The problem. Reproduce the following lines word for word.

Element and text position data
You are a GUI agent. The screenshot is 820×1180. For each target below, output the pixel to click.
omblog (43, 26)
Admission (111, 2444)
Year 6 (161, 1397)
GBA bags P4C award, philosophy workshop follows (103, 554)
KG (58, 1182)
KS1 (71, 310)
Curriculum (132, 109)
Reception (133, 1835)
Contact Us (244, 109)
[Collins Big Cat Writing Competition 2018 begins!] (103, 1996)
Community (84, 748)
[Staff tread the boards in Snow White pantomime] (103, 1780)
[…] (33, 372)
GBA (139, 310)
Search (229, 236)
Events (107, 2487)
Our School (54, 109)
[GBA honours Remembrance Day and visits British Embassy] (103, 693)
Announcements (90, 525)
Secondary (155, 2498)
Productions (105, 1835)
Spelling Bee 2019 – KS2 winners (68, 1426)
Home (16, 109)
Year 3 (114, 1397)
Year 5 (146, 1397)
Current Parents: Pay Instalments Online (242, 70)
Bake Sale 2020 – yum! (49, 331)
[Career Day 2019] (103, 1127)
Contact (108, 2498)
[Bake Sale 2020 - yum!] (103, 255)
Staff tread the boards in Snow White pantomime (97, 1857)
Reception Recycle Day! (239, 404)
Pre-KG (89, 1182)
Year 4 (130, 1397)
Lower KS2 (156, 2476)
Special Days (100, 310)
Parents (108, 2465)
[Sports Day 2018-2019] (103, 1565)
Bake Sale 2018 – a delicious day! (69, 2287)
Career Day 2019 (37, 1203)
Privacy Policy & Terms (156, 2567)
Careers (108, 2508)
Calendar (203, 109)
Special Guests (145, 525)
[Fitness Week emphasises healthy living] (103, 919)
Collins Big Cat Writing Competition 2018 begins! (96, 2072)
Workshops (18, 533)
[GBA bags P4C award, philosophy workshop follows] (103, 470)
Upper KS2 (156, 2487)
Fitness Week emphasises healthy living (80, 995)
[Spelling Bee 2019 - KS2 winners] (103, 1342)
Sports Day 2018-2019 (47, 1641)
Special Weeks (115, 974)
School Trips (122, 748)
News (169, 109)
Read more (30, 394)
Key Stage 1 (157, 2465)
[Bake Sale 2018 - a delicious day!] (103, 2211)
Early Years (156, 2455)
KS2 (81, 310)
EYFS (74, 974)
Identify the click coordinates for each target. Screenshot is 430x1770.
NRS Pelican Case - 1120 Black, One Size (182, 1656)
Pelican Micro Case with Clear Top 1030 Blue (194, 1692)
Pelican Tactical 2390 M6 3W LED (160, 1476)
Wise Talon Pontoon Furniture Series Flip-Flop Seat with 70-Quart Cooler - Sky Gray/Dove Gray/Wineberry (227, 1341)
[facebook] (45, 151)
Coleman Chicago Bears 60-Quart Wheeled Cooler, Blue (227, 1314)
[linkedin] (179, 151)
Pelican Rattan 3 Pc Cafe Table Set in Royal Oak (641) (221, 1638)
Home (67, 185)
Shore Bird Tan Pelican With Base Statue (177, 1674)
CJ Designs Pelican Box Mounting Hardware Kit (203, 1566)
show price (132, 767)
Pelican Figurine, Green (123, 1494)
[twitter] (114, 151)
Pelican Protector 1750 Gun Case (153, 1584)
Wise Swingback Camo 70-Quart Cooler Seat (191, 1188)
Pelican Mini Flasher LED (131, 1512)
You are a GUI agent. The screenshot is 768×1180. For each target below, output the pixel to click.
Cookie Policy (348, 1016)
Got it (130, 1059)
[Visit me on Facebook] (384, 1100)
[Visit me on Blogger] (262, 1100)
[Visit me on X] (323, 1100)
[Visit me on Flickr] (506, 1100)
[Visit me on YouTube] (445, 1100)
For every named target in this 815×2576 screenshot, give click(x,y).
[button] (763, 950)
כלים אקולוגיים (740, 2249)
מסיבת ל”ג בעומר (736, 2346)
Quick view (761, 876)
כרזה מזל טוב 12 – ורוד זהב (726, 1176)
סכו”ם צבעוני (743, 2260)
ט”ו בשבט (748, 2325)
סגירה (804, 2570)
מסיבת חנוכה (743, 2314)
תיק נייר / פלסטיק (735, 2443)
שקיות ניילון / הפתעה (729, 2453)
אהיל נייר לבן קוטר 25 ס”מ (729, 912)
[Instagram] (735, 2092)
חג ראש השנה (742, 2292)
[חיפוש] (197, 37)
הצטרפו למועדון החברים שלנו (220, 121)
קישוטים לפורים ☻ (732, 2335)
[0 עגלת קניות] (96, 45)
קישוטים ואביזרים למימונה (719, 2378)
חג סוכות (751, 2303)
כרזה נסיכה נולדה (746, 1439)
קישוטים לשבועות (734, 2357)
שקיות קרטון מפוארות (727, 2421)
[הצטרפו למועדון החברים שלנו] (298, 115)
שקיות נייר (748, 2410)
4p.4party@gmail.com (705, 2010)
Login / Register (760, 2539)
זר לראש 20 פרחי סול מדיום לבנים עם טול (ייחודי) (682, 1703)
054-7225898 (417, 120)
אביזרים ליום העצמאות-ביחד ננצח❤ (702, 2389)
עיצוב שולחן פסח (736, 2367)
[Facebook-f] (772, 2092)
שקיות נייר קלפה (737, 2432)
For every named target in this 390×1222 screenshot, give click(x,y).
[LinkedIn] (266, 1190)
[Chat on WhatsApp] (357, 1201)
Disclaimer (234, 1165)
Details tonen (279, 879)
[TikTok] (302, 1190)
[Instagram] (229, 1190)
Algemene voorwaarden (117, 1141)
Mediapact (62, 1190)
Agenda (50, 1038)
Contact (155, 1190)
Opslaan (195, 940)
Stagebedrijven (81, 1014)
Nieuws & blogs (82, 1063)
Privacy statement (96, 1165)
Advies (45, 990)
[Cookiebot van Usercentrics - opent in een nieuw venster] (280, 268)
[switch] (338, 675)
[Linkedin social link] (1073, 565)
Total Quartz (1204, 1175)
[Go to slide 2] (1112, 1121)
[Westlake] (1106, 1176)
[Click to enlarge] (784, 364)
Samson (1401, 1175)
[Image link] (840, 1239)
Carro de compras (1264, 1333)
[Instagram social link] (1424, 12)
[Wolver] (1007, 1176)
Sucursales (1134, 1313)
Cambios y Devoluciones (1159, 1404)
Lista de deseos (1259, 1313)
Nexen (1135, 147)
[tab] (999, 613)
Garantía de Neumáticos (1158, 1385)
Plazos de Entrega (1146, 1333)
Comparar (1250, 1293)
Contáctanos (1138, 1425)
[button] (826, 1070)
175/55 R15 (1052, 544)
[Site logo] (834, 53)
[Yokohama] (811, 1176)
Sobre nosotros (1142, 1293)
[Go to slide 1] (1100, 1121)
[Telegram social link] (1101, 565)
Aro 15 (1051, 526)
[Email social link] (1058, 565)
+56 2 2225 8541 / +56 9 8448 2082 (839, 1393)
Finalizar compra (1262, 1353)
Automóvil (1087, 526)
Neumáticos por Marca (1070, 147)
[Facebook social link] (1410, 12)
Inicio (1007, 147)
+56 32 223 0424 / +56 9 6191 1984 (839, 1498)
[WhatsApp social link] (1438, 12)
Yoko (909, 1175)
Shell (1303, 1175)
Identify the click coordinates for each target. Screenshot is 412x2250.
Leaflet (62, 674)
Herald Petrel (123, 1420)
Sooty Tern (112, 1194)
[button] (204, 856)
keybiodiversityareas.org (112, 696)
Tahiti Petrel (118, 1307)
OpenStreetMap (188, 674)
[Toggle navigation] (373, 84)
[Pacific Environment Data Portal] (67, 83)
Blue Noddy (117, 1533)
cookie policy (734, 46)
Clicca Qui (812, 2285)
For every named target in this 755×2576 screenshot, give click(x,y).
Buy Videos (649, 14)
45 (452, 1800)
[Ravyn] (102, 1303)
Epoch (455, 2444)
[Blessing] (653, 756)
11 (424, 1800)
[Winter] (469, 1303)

Result for this exercise.
You are a GUI agent. The screenshot is 820×1180. For each target below, output the pixel to click.
omblog (43, 26)
Admission (111, 2444)
Year 6 (161, 1397)
GBA bags P4C award, philosophy workshop follows (103, 554)
KG (58, 1182)
KS1 (71, 310)
Curriculum (132, 109)
Reception (133, 1835)
Contact Us (244, 109)
[Collins Big Cat Writing Competition 2018 begins!] (103, 1996)
Community (84, 748)
[Staff tread the boards in Snow White pantomime] (103, 1780)
[…] (33, 372)
GBA (139, 310)
Search (229, 236)
Events (107, 2487)
Our School (54, 109)
[GBA honours Remembrance Day and visits British Embassy] (103, 693)
Announcements (90, 525)
Secondary (155, 2498)
Productions (105, 1835)
Spelling Bee 2019 – KS2 winners (68, 1426)
Home (16, 109)
Year 3 (114, 1397)
Year 5 (146, 1397)
Current Parents: Pay Instalments Online (242, 70)
Bake Sale 2020 – yum! (49, 331)
[Career Day 2019] (103, 1127)
Contact (108, 2498)
[Bake Sale 2020 - yum!] (103, 255)
Staff tread the boards in Snow White pantomime (97, 1857)
Reception Recycle Day! (239, 404)
Pre-KG (89, 1182)
Year 4 (130, 1397)
Lower KS2 (156, 2476)
Special Days (100, 310)
Parents (108, 2465)
[Sports Day 2018-2019] (103, 1565)
Bake Sale 2018 – a delicious day! (69, 2287)
Career Day 2019 (37, 1203)
Privacy Policy & Terms (156, 2567)
Careers (108, 2508)
Calendar (203, 109)
Special Guests (145, 525)
[Fitness Week emphasises healthy living] (103, 919)
Collins Big Cat Writing Competition 2018 begins! (96, 2072)
Workshops (18, 533)
[GBA bags P4C award, philosophy workshop follows] (103, 470)
Upper KS2 (156, 2487)
Fitness Week emphasises healthy living (80, 995)
[Spelling Bee 2019 - KS2 winners] (103, 1342)
Sports Day 2018-2019 (47, 1641)
Special Weeks (115, 974)
School Trips (122, 748)
News (169, 109)
Read more (30, 394)
Key Stage 1 (157, 2465)
[Bake Sale 2018 - a delicious day!] (103, 2211)
Early Years (156, 2455)
KS2 (81, 310)
EYFS (74, 974)
Identify the click coordinates for each target. Screenshot is 430x1770.
NRS Pelican Case - 1120 Black, One Size (182, 1656)
Pelican Micro Case with Clear Top 1030 Blue (194, 1692)
Pelican Tactical 2390 M6 3W LED (160, 1476)
Wise Talon Pontoon Furniture Series Flip-Flop Seat with 70-Quart Cooler - Sky Gray/Dove Gray/Wineberry (227, 1341)
[facebook] (45, 151)
Coleman Chicago Bears 60-Quart Wheeled Cooler, Blue (227, 1314)
[linkedin] (179, 151)
Pelican Rattan 3 Pc Cafe Table Set in Royal Oak (641) (221, 1638)
Home (67, 185)
Shore Bird Tan Pelican With Base Statue (177, 1674)
CJ Designs Pelican Box Mounting Hardware Kit (203, 1566)
show price (132, 767)
Pelican Figurine, Green (123, 1494)
[twitter] (114, 151)
Pelican Protector 1750 Gun Case (153, 1584)
Wise Swingback Camo 70-Quart Cooler Seat (191, 1188)
Pelican Mini Flasher LED (131, 1512)
You are a GUI agent. The screenshot is 768×1180. For each target below, output the pixel to click.
Cookie Policy (348, 1016)
Got it (130, 1059)
[Visit me on Facebook] (384, 1100)
[Visit me on Blogger] (262, 1100)
[Visit me on X] (323, 1100)
[Visit me on Flickr] (506, 1100)
[Visit me on YouTube] (445, 1100)
For every named target in this 815×2576 screenshot, give click(x,y).
[button] (763, 950)
כלים אקולוגיים (740, 2249)
מסיבת ל”ג בעומר (736, 2346)
Quick view (761, 876)
כרזה מזל טוב 12 – ורוד זהב (726, 1176)
סכו”ם צבעוני (743, 2260)
ט”ו בשבט (748, 2325)
סגירה (804, 2570)
מסיבת חנוכה (743, 2314)
תיק נייר / פלסטיק (735, 2443)
שקיות ניילון / הפתעה (729, 2453)
אהיל נייר לבן קוטר 25 ס”מ (729, 912)
[Instagram] (735, 2092)
חג ראש השנה (742, 2292)
[חיפוש] (197, 37)
הצטרפו למועדון החברים שלנו (220, 121)
קישוטים לפורים ☻ (732, 2335)
[0 עגלת קניות] (96, 45)
קישוטים ואביזרים למימונה (719, 2378)
חג סוכות (751, 2303)
כרזה נסיכה נולדה (746, 1439)
קישוטים לשבועות (734, 2357)
שקיות קרטון מפוארות (727, 2421)
[הצטרפו למועדון החברים שלנו] (298, 115)
שקיות נייר (748, 2410)
4p.4party@gmail.com (705, 2010)
Login / Register (760, 2539)
זר לראש 20 פרחי סול מדיום לבנים עם טול (ייחודי) (682, 1703)
054-7225898 (417, 120)
אביזרים ליום העצמאות-ביחד ננצח❤ (702, 2389)
עיצוב שולחן פסח (736, 2367)
[Facebook-f] (772, 2092)
שקיות נייר קלפה (737, 2432)
For every named target in this 390×1222 screenshot, give click(x,y).
[LinkedIn] (266, 1190)
[Chat on WhatsApp] (357, 1201)
Disclaimer (234, 1165)
Details tonen (279, 879)
[TikTok] (302, 1190)
[Instagram] (229, 1190)
Algemene voorwaarden (117, 1141)
Mediapact (62, 1190)
Agenda (50, 1038)
Contact (155, 1190)
Opslaan (195, 940)
Stagebedrijven (81, 1014)
Nieuws & blogs (82, 1063)
Privacy statement (96, 1165)
Advies (45, 990)
[Cookiebot van Usercentrics - opent in een nieuw venster] (280, 268)
[switch] (338, 675)
[Linkedin social link] (1073, 565)
Total Quartz (1204, 1175)
[Go to slide 2] (1112, 1121)
[Westlake] (1106, 1176)
[Click to enlarge] (784, 364)
Samson (1401, 1175)
[Image link] (840, 1239)
Carro de compras (1264, 1333)
[Instagram social link] (1424, 12)
[Wolver] (1007, 1176)
Sucursales (1134, 1313)
Cambios y Devoluciones (1159, 1404)
Lista de deseos (1259, 1313)
Nexen (1135, 147)
[tab] (999, 613)
Garantía de Neumáticos (1158, 1385)
Plazos de Entrega (1146, 1333)
Comparar (1250, 1293)
Contáctanos (1138, 1425)
[button] (826, 1070)
175/55 R15 (1052, 544)
[Site logo] (834, 53)
[Yokohama] (811, 1176)
Sobre nosotros (1142, 1293)
[Go to slide 1] (1100, 1121)
[Telegram social link] (1101, 565)
Aro 15 (1051, 526)
[Email social link] (1058, 565)
+56 2 2225 8541 / +56 9 8448 2082 (839, 1393)
Finalizar compra (1262, 1353)
Automóvil (1087, 526)
Neumáticos por Marca (1070, 147)
[Facebook social link] (1410, 12)
Inicio (1007, 147)
+56 32 223 0424 / +56 9 6191 1984 (839, 1498)
[WhatsApp social link] (1438, 12)
Yoko (909, 1175)
Shell (1303, 1175)
Identify the click coordinates for each target. Screenshot is 412x2250.
Leaflet (62, 674)
Herald Petrel (123, 1420)
Sooty Tern (112, 1194)
[button] (204, 856)
keybiodiversityareas.org (112, 696)
Tahiti Petrel (118, 1307)
OpenStreetMap (188, 674)
[Toggle navigation] (373, 84)
[Pacific Environment Data Portal] (67, 83)
Blue Noddy (117, 1533)
cookie policy (734, 46)
Clicca Qui (812, 2285)
For every named target in this 755×2576 screenshot, give click(x,y).
Buy Videos (649, 14)
45 (452, 1800)
[Ravyn] (102, 1303)
Epoch (455, 2444)
[Blessing] (653, 756)
11 (424, 1800)
[Winter] (469, 1303)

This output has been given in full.